By 2006, Western Union had stopped sending telegrams altogether, relying instead on customers wiring money to one another as the bulk of its business.



Monday, October 17, 2011

A Piece of Postal History

Collecting California Civil War memorabilia is not the easiest hobby to pursue, but anyone who knows me will tell you "easy" is not always the way I choose. This is a patriotic envelope that has a particularly nice rendition of the state seal and an appropriate-to-the-times message.

Saturday, September 24, 2011

Historian Offers New Civil War Casualty Figures

Historian J. David Hacker has devised new casualty figures for the Civil War, which he discusses in-depth in an article in the December issue of Civil War History.

Many historians have disputed the widely accepted figure of 620,000 Americans killed, noting that the 258,000 Confederate casualties is too low.

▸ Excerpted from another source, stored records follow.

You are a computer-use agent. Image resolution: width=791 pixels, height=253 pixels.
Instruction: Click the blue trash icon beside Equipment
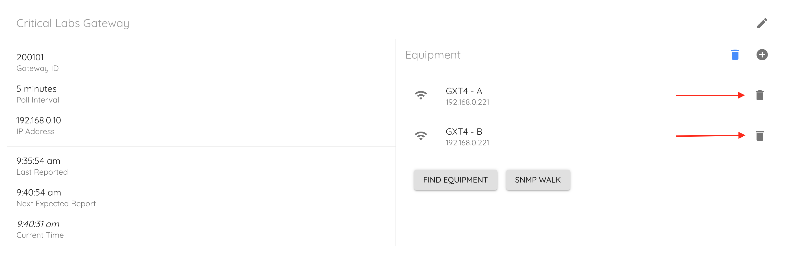[x=735, y=55]
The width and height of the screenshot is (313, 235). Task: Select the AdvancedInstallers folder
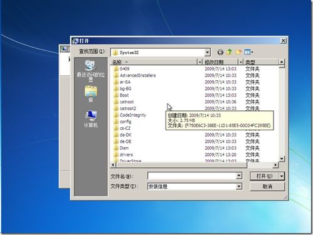pyautogui.click(x=137, y=75)
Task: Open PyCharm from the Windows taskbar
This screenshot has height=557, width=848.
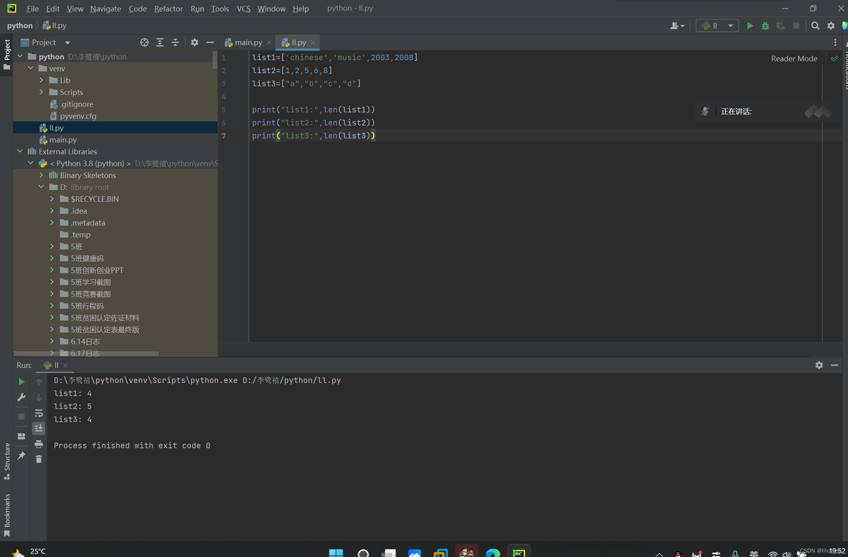Action: (x=518, y=552)
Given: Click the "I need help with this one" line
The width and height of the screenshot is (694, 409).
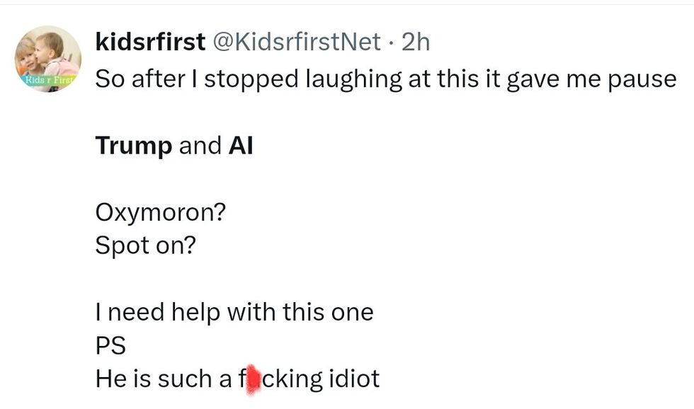Looking at the screenshot, I should [234, 312].
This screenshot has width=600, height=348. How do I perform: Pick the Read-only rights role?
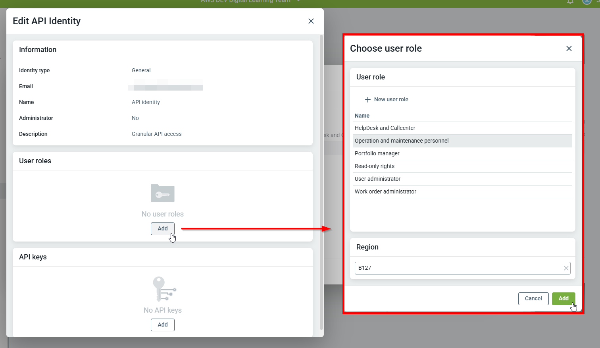(375, 166)
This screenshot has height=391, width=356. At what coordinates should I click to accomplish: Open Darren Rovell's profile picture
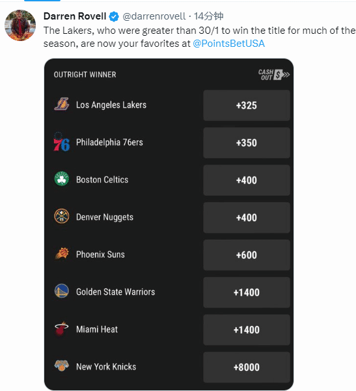tap(20, 25)
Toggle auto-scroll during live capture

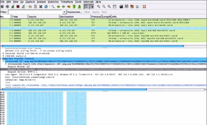91,6
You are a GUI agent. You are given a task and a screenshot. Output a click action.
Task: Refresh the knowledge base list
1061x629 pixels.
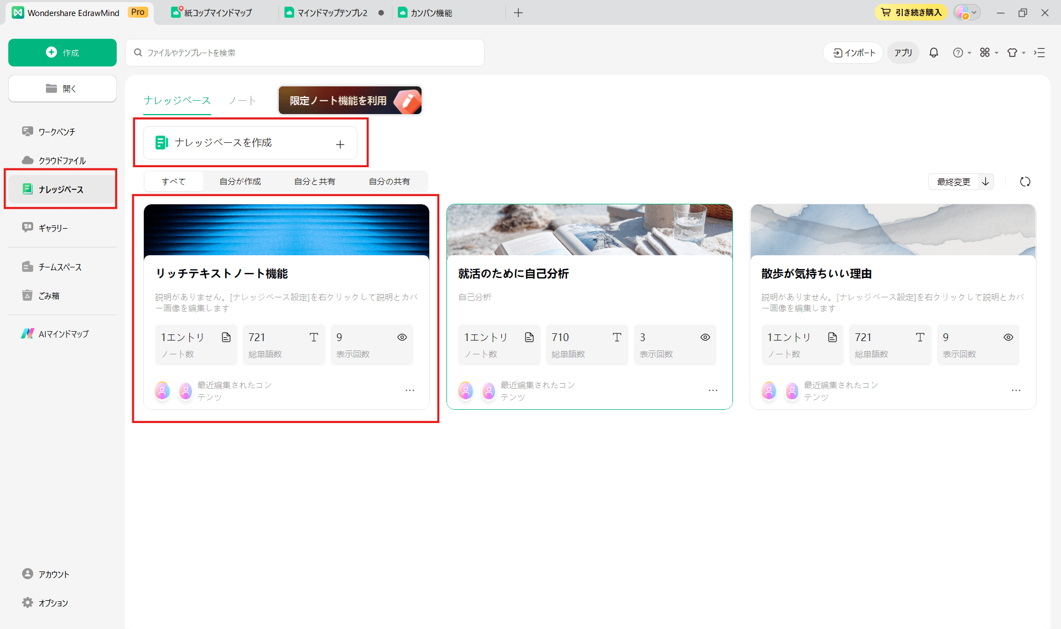click(1024, 182)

However, detailed records on troop strength were kept sporadically on both sides, so establishing a more accurate estimate has proved difficult.

Hacker used 1870 census figures as the basis for his calculations and came up with an estimated total of between 650,000 to 850,000 casualties.

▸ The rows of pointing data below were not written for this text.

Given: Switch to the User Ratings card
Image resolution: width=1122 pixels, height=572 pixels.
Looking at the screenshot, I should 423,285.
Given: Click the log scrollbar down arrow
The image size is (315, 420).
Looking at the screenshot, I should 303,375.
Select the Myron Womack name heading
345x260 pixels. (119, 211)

Click here for more details on Hacker's work.

Friday, September 16, 2011

California's Contributions by the Numbers

Here's a quick summary of California's casualties in the war:

15,725 total troops (of the 2,778,304 total Union force)

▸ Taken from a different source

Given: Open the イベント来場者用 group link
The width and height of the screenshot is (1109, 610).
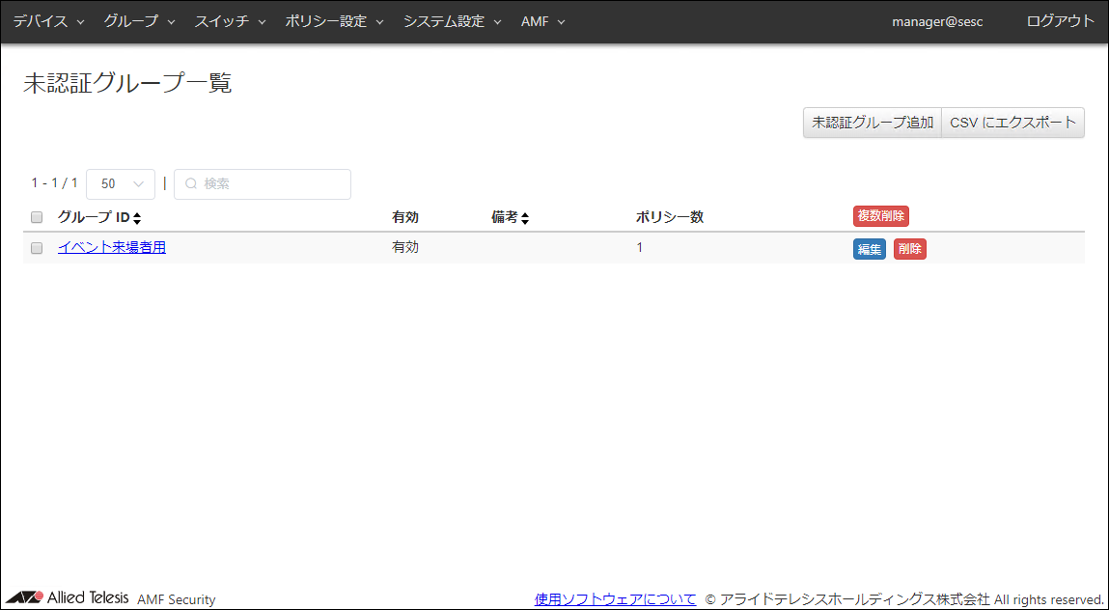Looking at the screenshot, I should click(x=112, y=247).
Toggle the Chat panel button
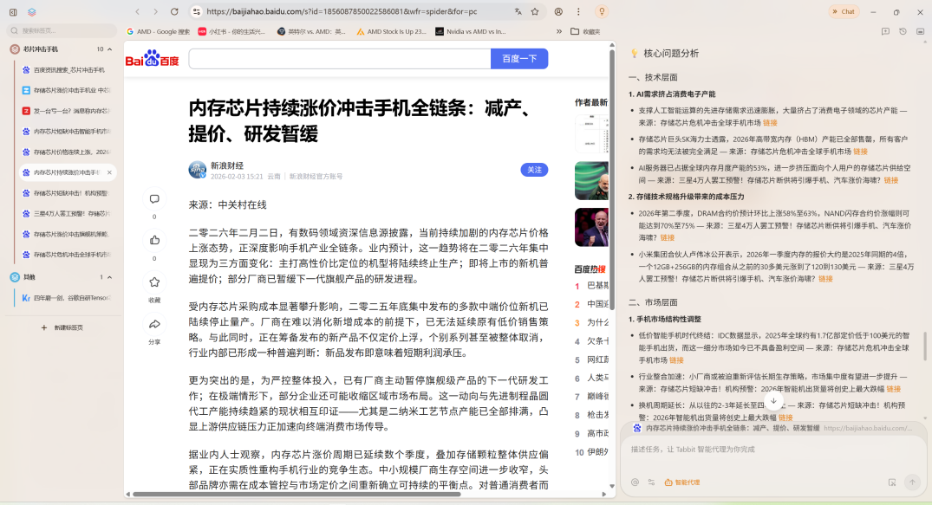Image resolution: width=932 pixels, height=505 pixels. pos(843,12)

108 killed or mortally wounded
344 died from disease
62 died accidentally
59 died in other non-combat incidents
573 total deaths

I'm still trying to locate a reliable figure for combat wounded and will post it when I locate it.

A Civil War California Reading List

Here's a list of some of my favorite California-related Civil War history books:


Army of the Pacific by Aurora Hunt
The Beat of the Drum: The History, People, & Events of Drum Barracks Wilmington, California by Don McDowell
Blood and Treasure: Confederate Empire in the Southwest by Donald S. Frazier, PhD
The Boys in the Sky-Blue Pants by Dorothy Clora Cragen
Brigham and the Brigadier: General Patrick Connor and His California Volunteers in Utah and Along the Overland Trail by James F. Varley
The California Column in New Mexico by Darlis Miller
California Sabers: The 2nd Massachusetts Cavalry in the Civil War by James McLean
The Civil War in Arizona: The Story of the California Volunteers, 1861-1865 by Andrew Masich 
Confederate Pathway to the Pacific: Major Sherod Hunter and Arizona Territory, C.S.A by L. Boyd Finch
Glory Hunter: A Biography of Patrick Edward Connor by Brigham Madsen
Major General James Henry Carleton 1814-1873: Western Frontier Dragoon by Aurora Hunt
Their Horses Climbed Trees by Keith Rogers

Sharing My Years of Study

Welcome to my California and the Civil War blog, which finally provides me a place to share information I've gathered through years of study and research.

Let's get right to the elephant in the room, shall we? What connection did California have to the Civil War? Although a great deal of distance lies between the main battlefields of the war and the gold fields of the 31st state, California' 16,000-man contribution to the war effort surpassed the total number of men in the pre-war Regular Army. While the majority of California's volunteers manned frontier posts so Regular Army troops could travel east and join the fighting, some Californians saw combat at Gettysburg and on other fields.

Looking at the bigger picture, California was a destination visited by some of the pivotal figures in the war: Henry Wager Halleck, Joe Hooker, Ulysses Simpson Grant, William Tecumseh Sherman and Winfield Scott Hancock passed through the state before the war, as did Albert Sidney Johnston, John Bell Hood, William Dorsey Pender, Richard Brooke Garnett and Lewis Addison Armistead.

California also proved a haven for some old soldiers, including William Starke Rosecrans, Thomas Turpin Crittenden, Napoleon Jackson Tecumseh Dana, Tyree Harris Bell, George Blake Cosby, Henry Brevard Davidson and Edward Higgins.